* [ABOUT THIS EXERCISE]: Nothing is needed except the lines below that run from the one with "Task: Click the /commands" through the one with "Given: Collapse the", repeated exactly.

* [ENTRIES SHOWN]:
........

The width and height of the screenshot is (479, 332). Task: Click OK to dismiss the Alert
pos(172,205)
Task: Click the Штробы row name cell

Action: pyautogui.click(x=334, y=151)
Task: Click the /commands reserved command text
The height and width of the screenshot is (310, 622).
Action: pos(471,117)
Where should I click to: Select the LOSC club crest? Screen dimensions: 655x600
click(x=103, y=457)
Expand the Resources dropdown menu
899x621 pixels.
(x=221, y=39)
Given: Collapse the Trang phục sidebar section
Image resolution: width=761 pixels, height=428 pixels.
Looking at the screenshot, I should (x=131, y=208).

........

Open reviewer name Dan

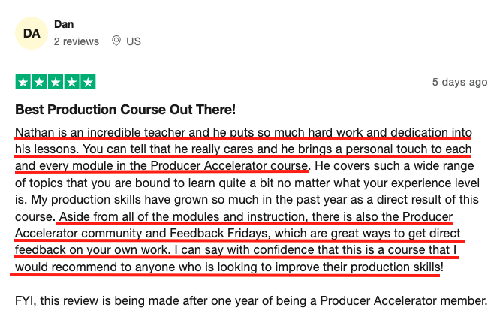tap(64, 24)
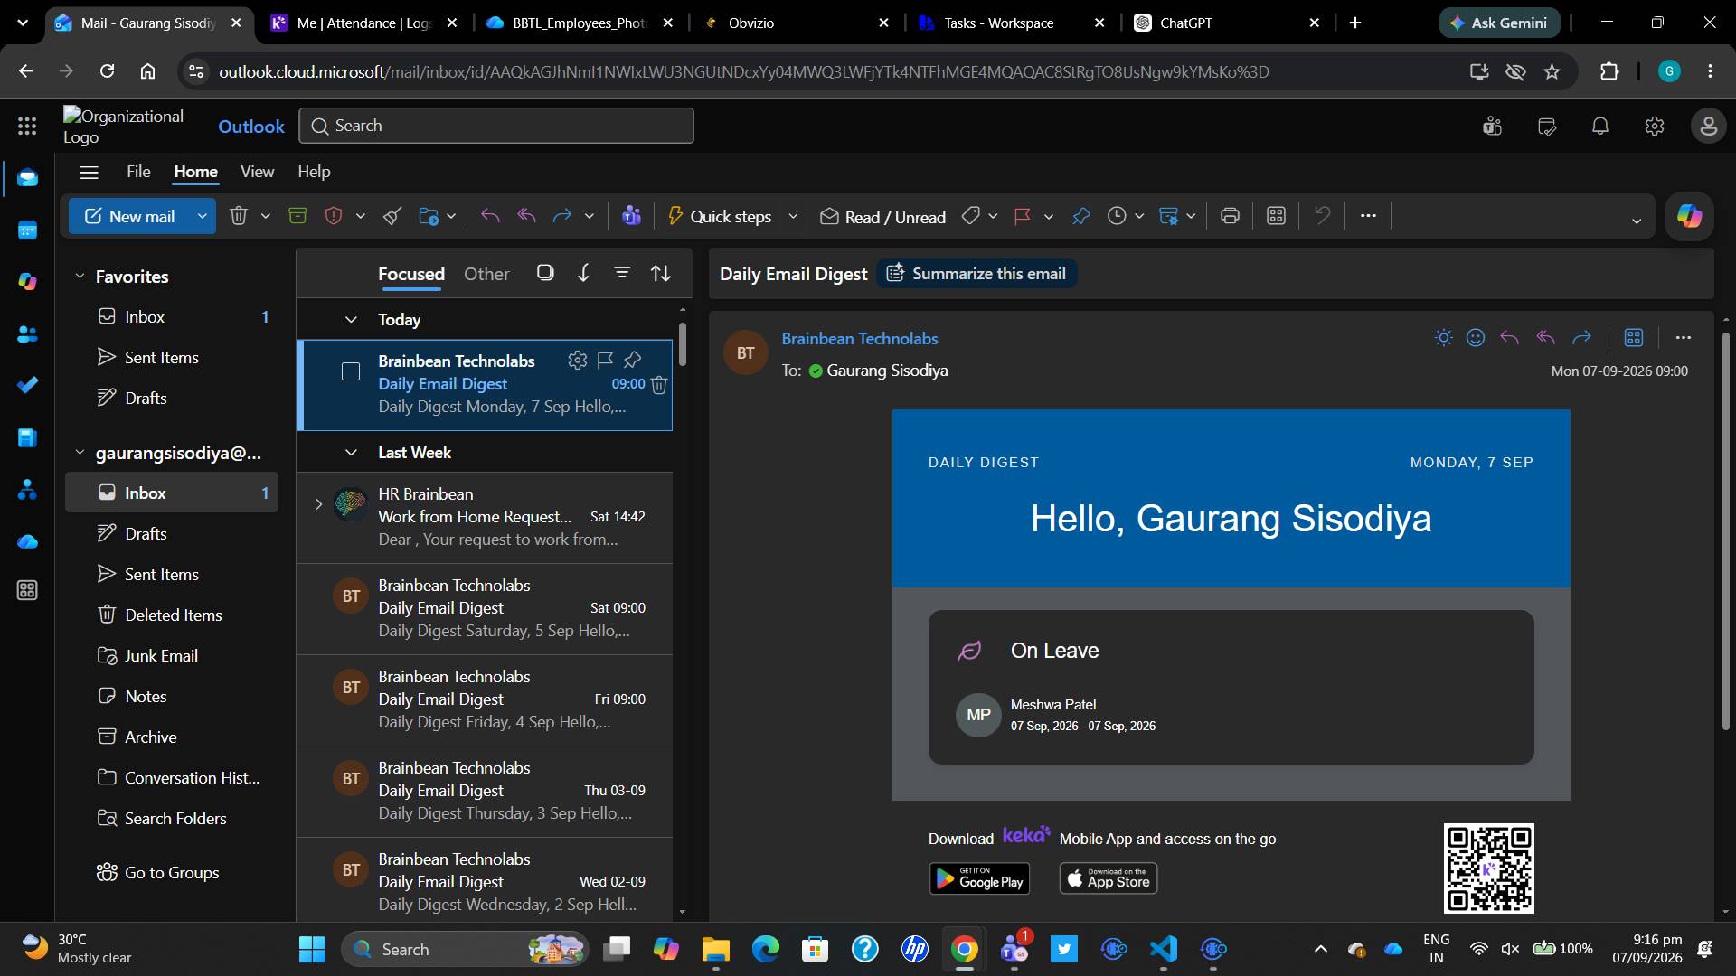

........

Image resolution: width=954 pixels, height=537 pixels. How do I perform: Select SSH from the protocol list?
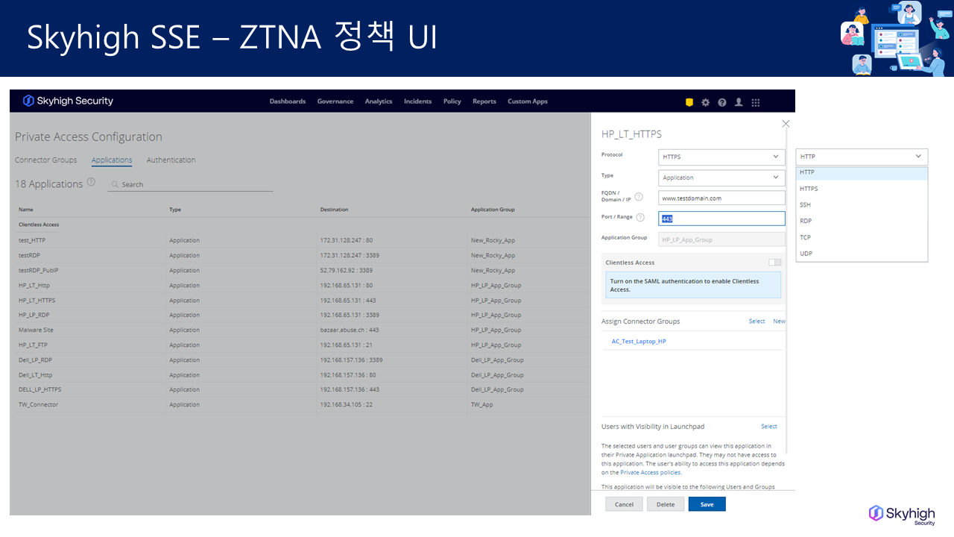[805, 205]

........

* [PROBLEM SOLUTION]:
Task: Click the /commands reserved command text
The height and width of the screenshot is (310, 622).
Action: pos(471,117)
Where should I click to: Select the LOSC club crest? Screen dimensions: 655x600
click(x=103, y=457)
Expand the Resources dropdown menu
899x621 pixels.
(x=221, y=39)
Given: Collapse the Trang phục sidebar section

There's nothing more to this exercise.